Had he really set those snakes loose? From where he stood, he saw two lying in the open floor; another wriggling, energetically, towards the light. A moment ago it had seemed like a good plan but now he was fervently sorry: please, God, please don’t let it crawl over here.… The snakes had patterns on their backs like copperheads, only sharper. On the audacious snake—which was making brazenly for the next room—he now made out the two-inch stack of rattle buttons on the tail.

But it was the ones he couldn’t see that made him nervous. There had been at least five or six snakes in that box—possibly more. Where were they?

From the front windows it was a sheer drop to the street. His only hope was the bathroom. Once he got out on the roof, he could dangle from the edge before dropping the rest of the way. He’d jumped from tree limbs nearly as high.

But to his dismay, the bathroom door wasn’t where he thought it was. Down the wall he inched—too far altogether for his taste, down into the dark area where he’d turned the snakes loose—but what he’d thought was the door wasn’t the door at all but only a piece of particle-board propped against the wall.

Hely was perplexed. The bathroom door was on the left, he was sure of it; he was debating whether to move farther down or go back when with an abrupt pitch of his heart he realized that it was on the left side of the other room.

He was too stunned to move. For an instant, the room plunged away (great depths, soundless wells, pupils dilating in response) and when it rushed back again, it took him a moment to figure out where he was. He leaned his head against the wall, rolling it back and forth. How could he be so dumb? He always had trouble with directions, confusing left with right; letters and numbers switched chairs when he was looking away from the page, and grinned back at him from different places; sometimes he even sat down at the wrong chair at school without realizing it.

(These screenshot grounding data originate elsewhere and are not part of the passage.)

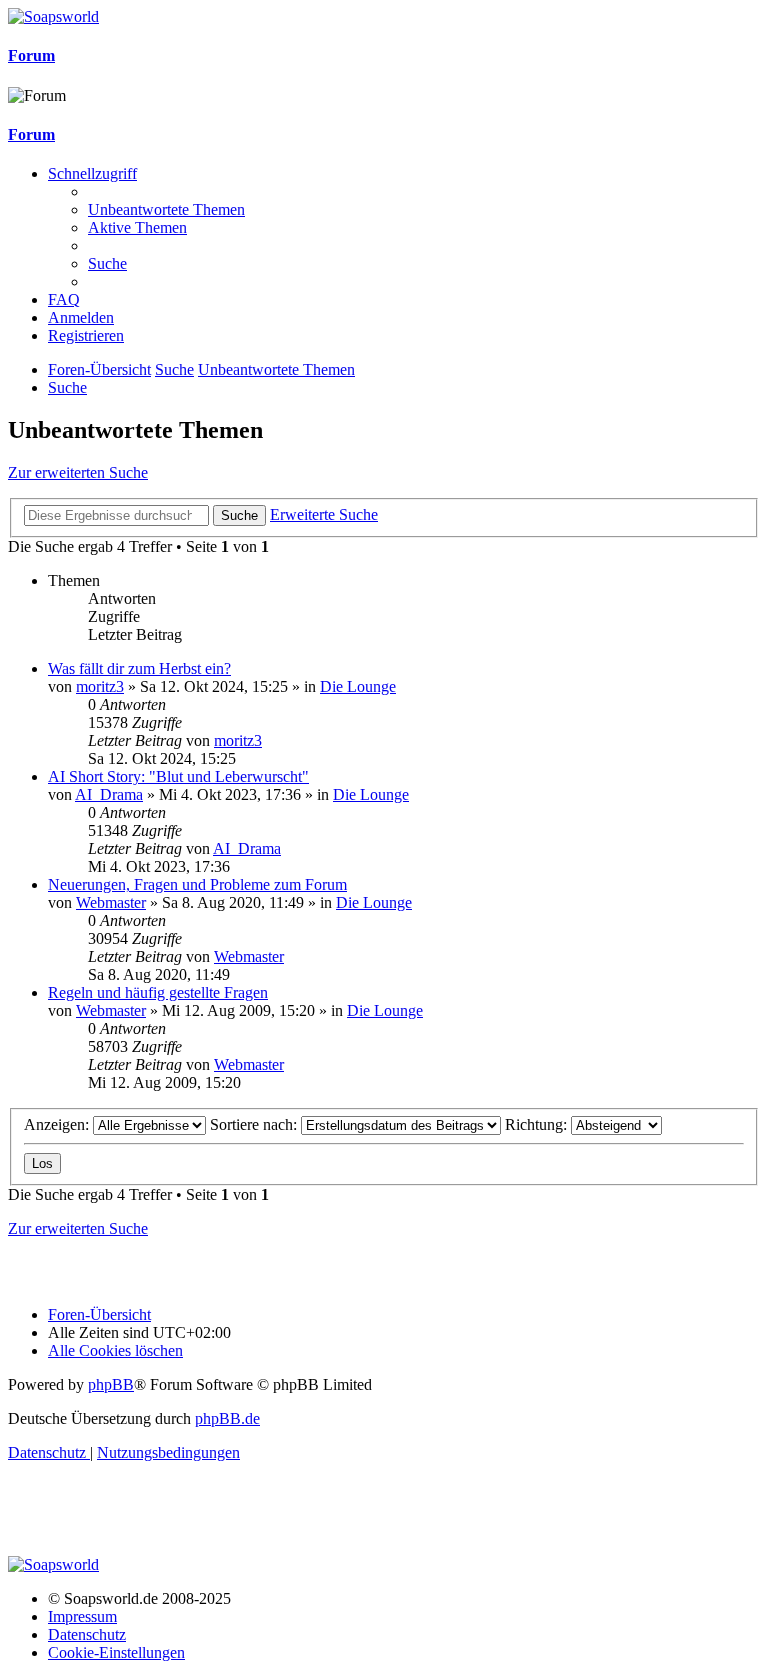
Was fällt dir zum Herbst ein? (139, 668)
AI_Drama (109, 794)
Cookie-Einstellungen (116, 1652)
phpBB (111, 1384)
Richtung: (538, 1124)
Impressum (82, 1616)
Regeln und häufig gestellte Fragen (158, 992)
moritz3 (100, 686)
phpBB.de (227, 1418)
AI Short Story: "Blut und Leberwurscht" (178, 776)
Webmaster (111, 902)
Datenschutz (87, 1634)
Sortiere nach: (255, 1124)
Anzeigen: (58, 1124)
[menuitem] (166, 209)
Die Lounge (358, 686)
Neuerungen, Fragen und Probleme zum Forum (197, 884)
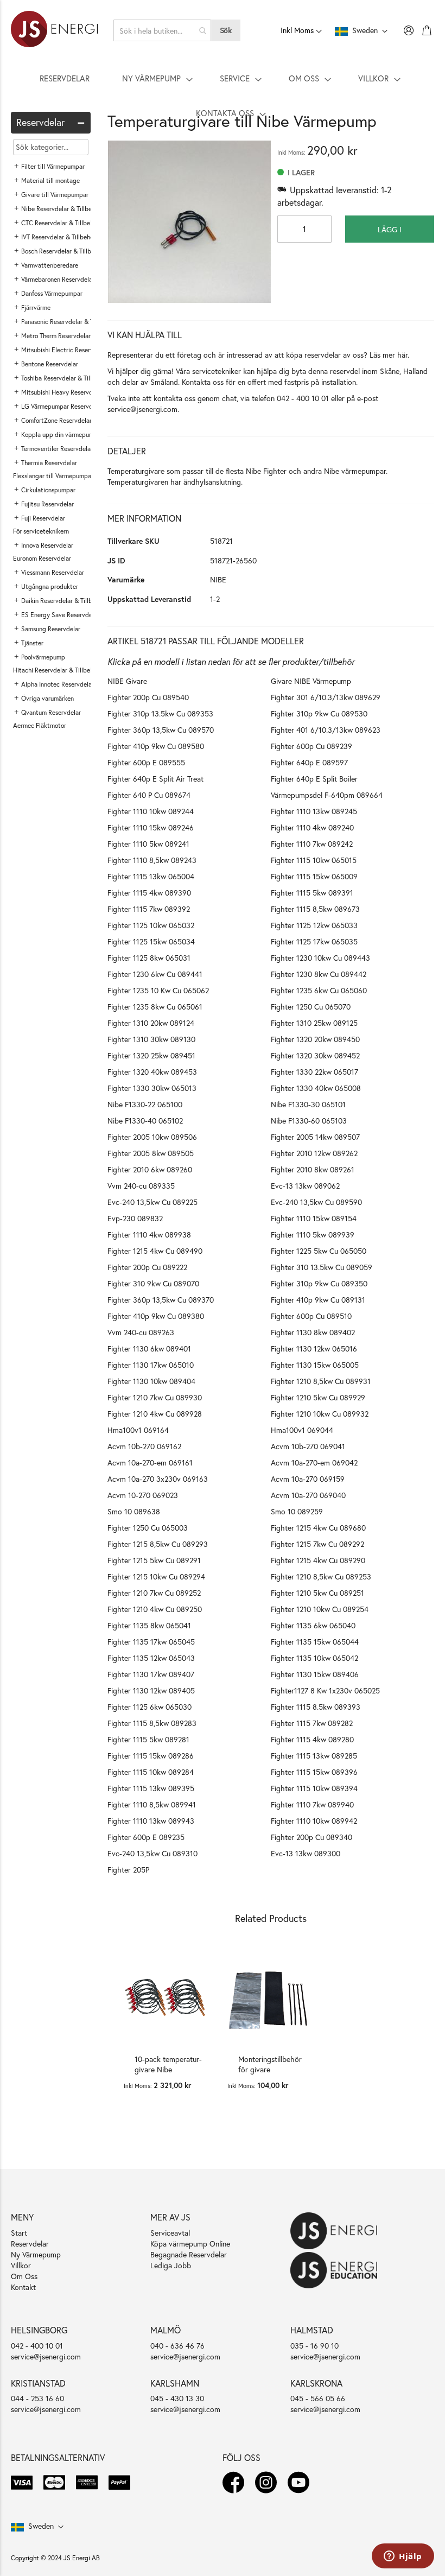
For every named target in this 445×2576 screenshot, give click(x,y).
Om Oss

Careless! Careless! screamed the red writing on his book reports, on his math tests and scratched-up worksheets.

————

When the lights swung into the driveway, Harriet was caught wholly off-guard. She dropped to the ground and rolled under the house—bump, right into the cobra’s box, which lashed angrily in reply. The gravel crackled and almost before she could catch her breath, tires roared by a few feet from her face, in a blast of wind and bluish light that rippled through the ragged grass.

Harriet—face down in powdery dust—smelled a strong nauseating odor of something dead. All the houses in Alexandria had crawlspaces, for fear of floods, and this one was no more than a foot high and not much less claustrophobic than a grave.

The cobra—who had not enjoyed being jostled downstairs, and tipped on his side—whacked against the box, with horrid dry slashes she could feel through the wood. But worse than the snake or the dead-rat smell was the dust, which tickled her nose unbearably. She turned her head. A reddish pan from the tail-lights slanted under the house, glowing suddenly over squiggled earthworm castings, ant hills, a dirty shard of glass.

Then everything went black. The car door slammed. “—that’s what started that car on fire,” said a growly voice, not the preacher’s. “ ‘All right,’ I said to him—they had me laying all proned out on the ground—‘I’m on be honest with you sir, and you can take me to jail right now, but this one here’s got a warrant on him long as your arm.’ Ha! Well, he took off running.”

“That was all there was to that, I reckon.”

Laughter: not nice. “You got that right.”

The feet were tramping toward her. Harriet—desperately battling a sneeze—held her breath, clamped a hand over her mouth and pinched her nose shut. Over her head and up the stairs the footsteps clomped. A tentative stinger pricked her ankle. Finding no resistance, it settled and sank in deeper, as Harriet trembled head to foot with the urge to slap it.

Another sting, this one on her calf. Fire ants. Great.

“Well, when he come on back home,” said the growly voice—fainter now, receding—“they all got to seeing who could get the true story out of him.…”

Then the voice stopped. Upstairs, everything was quiet, but she hadn’t heard the door open, and she sensed they hadn’t gone inside, but were lingering on the landing, watchfully. Stiffly she lay there, straining to listen with every ounce of her attention.

Minutes passed. The fire ants—energetically and in growing numbers—stung her arms and legs. Her back was still pressed against the box and every now and again, through the wood, the cobra whacked sullenly against her spine. In the stifling quiet, she imagined she heard voices, footsteps—and yet, when she tried to make them out, the noises shimmered and dissolved away into nothingness.